Reproducible tarballs on Github?

Sat Oct 23 19:21:31 UTC 2021

Le 23 octobre 2021 15:13:21 GMT-04:00, "David A. Wheeler" <dwheeler at dwheeler.com> a écrit :
>
>
>> On Oct 23, 2021, at 3:01 PM, Paul Spooren <mail at aparcar.org> wrote:
>> 
>> 
>> 
>>> On 23. Oct 2021, at 08:55, Bernhard M. Wiedemann <bernhardout at lsmod.de> wrote:
>>> 
>>> 
>>> 
>>>> On 23/10/2021 20.14, David A. Wheeler wrote:
>>>> 
>>>> A given version of tar should produce deterministic results. However, if
>>>> tar is updated, it’s not really
>>>> reasonable to expect that the result will be identical.
>>> 
>>>> It’s reasonable for GitHub to change its default tar implementation. What would you suggest as an alternative?
>> 
>> Can’t we reach out to GitHub/Microsoft and request that they fix their implementation? As a source distribution it should be their priority to keep user trust high.
>
>Sure. I know some folks who might be willing to help.

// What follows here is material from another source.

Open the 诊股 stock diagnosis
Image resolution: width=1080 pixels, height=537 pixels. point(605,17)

>But it’s not clear to me that they’ll view this as “fixing their implementation”.
>
>Complaining isn’t enough, you need to give them something easy & concrete to *do*.

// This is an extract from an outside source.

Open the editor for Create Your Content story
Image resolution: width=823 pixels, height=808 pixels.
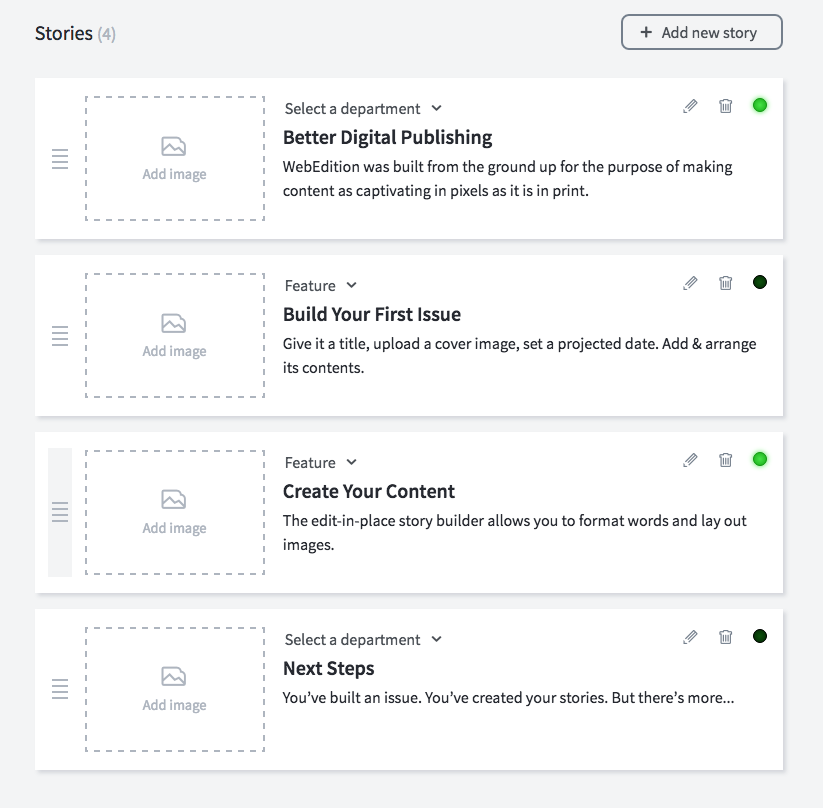click(690, 460)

>They use a toolset to create tarballs, and they *will* occasionally update the tools they use in the toolset.
>It’s useless to ask them to never update. That’d be a bad plan anyway.
>“Never compress” seems like a bad plan too, that’d make huge files.
>
>If there’s a flag or process that could force determinism for all future time without much loss, that’s a possibility; *is* there one?

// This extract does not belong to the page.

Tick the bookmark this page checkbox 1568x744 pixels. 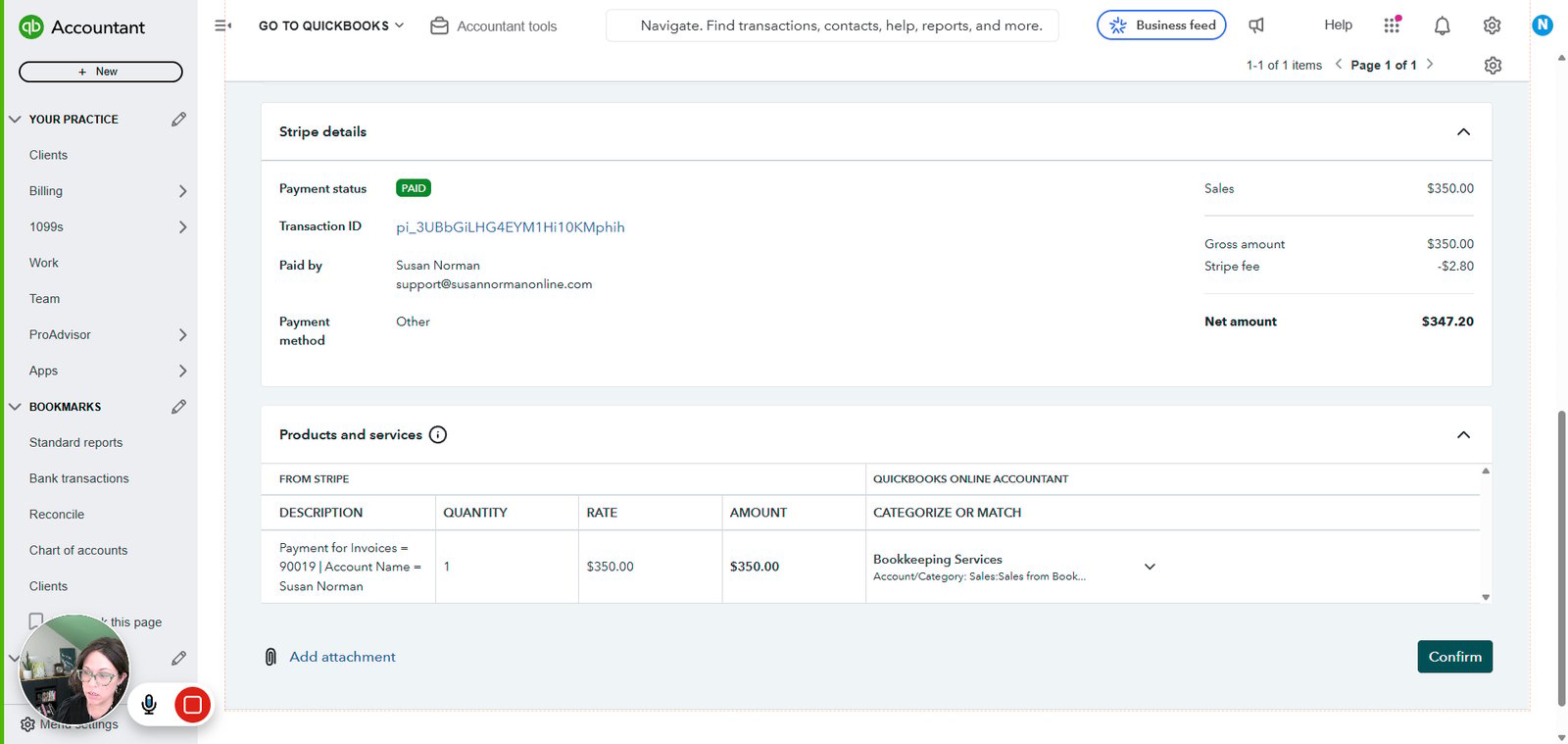(36, 620)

>I don’t see one offhand, but I haven’t looked very seriously either.
>
>Usually determinism is for a specific version of a tool suite. What you’re asking for is much broader,
>you’re asking for determinism *regardless* of the underlying archive tool version.
>It’s not wrong to ask, but first you’d need to figure out how to reasonably accomplish it.
>
>--- David A. Wheeler
>

We've hit this issue in Guix before, so now we simply ignore the autogenerated tarball, and use either a release tarball made by the author (not by github), or directly clone the repository at the required commit.

I believe you could also checksum the content of the archive, instead of the archive itself. The content should always be the same, whatever compression or archiving method is used.